> [Study material]:
------

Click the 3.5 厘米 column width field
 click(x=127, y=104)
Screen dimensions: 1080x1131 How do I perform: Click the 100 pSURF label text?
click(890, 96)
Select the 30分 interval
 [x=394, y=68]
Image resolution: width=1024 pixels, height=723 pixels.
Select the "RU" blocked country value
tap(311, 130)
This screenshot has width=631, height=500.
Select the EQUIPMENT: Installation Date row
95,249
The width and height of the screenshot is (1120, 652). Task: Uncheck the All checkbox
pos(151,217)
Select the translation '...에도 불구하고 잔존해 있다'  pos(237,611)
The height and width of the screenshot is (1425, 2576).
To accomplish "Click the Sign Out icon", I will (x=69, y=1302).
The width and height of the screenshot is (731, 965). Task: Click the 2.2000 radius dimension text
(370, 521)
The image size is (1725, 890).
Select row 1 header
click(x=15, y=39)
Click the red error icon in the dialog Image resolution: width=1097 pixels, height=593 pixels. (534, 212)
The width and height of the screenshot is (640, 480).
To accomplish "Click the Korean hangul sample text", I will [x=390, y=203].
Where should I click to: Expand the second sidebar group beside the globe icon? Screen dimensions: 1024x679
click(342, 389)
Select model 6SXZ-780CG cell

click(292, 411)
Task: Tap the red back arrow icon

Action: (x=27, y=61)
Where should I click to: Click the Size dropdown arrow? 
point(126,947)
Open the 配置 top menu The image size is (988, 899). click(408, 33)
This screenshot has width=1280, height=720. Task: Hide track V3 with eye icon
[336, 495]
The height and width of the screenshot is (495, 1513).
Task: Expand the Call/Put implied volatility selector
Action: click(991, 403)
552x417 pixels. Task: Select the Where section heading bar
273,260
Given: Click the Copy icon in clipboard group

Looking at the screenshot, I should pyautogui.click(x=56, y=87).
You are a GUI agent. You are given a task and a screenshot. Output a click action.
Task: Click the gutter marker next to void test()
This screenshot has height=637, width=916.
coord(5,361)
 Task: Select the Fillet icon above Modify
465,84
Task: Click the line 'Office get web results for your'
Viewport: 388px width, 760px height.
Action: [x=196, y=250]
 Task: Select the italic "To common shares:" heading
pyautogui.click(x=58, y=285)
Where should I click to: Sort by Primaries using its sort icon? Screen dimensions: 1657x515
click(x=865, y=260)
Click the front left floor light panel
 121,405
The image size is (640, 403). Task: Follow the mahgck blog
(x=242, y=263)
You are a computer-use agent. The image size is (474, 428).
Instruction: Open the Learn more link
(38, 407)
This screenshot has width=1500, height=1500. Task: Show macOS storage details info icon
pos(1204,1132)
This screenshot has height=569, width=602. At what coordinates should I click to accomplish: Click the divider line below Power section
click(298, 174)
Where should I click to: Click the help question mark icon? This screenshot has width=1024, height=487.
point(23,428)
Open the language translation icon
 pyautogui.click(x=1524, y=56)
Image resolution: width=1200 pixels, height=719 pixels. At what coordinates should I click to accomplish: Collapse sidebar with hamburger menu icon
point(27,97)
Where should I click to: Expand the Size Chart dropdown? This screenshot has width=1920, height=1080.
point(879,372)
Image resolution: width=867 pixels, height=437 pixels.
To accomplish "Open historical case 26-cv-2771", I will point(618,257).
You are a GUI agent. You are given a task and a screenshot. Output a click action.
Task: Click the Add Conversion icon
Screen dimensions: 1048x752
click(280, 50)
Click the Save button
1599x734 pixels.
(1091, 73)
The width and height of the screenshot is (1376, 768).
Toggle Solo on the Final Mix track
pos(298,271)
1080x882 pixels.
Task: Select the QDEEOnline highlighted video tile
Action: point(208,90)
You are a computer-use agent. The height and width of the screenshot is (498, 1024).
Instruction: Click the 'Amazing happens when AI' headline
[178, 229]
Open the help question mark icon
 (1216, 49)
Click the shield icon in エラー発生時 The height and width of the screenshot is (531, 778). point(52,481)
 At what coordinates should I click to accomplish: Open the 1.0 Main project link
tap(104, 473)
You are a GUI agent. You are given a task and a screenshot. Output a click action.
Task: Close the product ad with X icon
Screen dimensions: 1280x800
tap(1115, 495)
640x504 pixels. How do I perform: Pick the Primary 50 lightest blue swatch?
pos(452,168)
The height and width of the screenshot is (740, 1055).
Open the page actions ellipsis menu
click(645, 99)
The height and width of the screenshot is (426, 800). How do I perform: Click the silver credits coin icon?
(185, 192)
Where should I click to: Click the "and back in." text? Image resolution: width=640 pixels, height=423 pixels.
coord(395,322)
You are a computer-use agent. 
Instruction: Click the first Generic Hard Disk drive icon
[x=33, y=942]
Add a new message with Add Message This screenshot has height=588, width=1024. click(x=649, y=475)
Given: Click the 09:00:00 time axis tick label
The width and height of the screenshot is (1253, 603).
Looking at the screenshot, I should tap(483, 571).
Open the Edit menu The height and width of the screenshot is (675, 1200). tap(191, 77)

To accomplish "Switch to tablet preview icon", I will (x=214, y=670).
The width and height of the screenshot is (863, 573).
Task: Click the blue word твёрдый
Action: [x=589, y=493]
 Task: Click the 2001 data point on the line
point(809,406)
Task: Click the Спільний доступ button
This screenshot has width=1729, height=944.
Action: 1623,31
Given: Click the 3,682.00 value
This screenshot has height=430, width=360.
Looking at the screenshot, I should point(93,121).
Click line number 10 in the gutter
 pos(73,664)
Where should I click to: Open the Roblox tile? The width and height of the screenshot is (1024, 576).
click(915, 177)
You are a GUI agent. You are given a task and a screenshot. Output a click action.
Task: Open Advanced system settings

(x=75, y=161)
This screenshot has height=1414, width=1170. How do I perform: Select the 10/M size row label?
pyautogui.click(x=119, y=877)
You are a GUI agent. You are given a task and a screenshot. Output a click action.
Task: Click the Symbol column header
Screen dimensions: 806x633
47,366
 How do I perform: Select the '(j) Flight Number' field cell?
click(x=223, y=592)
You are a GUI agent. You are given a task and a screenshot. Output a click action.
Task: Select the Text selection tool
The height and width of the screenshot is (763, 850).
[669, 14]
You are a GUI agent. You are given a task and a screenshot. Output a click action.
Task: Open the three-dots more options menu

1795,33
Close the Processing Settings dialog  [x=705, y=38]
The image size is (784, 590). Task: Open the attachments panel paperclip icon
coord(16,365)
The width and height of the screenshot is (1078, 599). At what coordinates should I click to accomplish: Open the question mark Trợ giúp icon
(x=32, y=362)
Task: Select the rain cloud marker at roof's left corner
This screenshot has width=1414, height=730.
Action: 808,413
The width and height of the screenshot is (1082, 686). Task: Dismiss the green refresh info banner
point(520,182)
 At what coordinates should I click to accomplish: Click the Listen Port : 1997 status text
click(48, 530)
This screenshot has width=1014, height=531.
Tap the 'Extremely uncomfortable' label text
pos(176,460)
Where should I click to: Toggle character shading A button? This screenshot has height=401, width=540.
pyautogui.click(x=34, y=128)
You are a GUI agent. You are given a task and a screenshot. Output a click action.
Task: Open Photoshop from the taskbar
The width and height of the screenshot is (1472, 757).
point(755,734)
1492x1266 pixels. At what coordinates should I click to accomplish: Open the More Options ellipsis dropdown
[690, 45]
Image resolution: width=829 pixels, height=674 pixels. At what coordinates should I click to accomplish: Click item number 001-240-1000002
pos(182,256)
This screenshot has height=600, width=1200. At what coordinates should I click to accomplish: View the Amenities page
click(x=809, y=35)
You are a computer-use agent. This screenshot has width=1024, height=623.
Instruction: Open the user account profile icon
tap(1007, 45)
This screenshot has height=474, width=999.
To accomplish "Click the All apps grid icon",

------

> [The problem]:
Scan the records above and report every line with the string "computer".

> [Task solution]:
You are a computer-use agent. The image size is (474, 428).
You are a computer-use agent. The height and width of the screenshot is (498, 1024).
You are a computer-use agent. 
You are a computer-use agent. This screenshot has width=1024, height=623.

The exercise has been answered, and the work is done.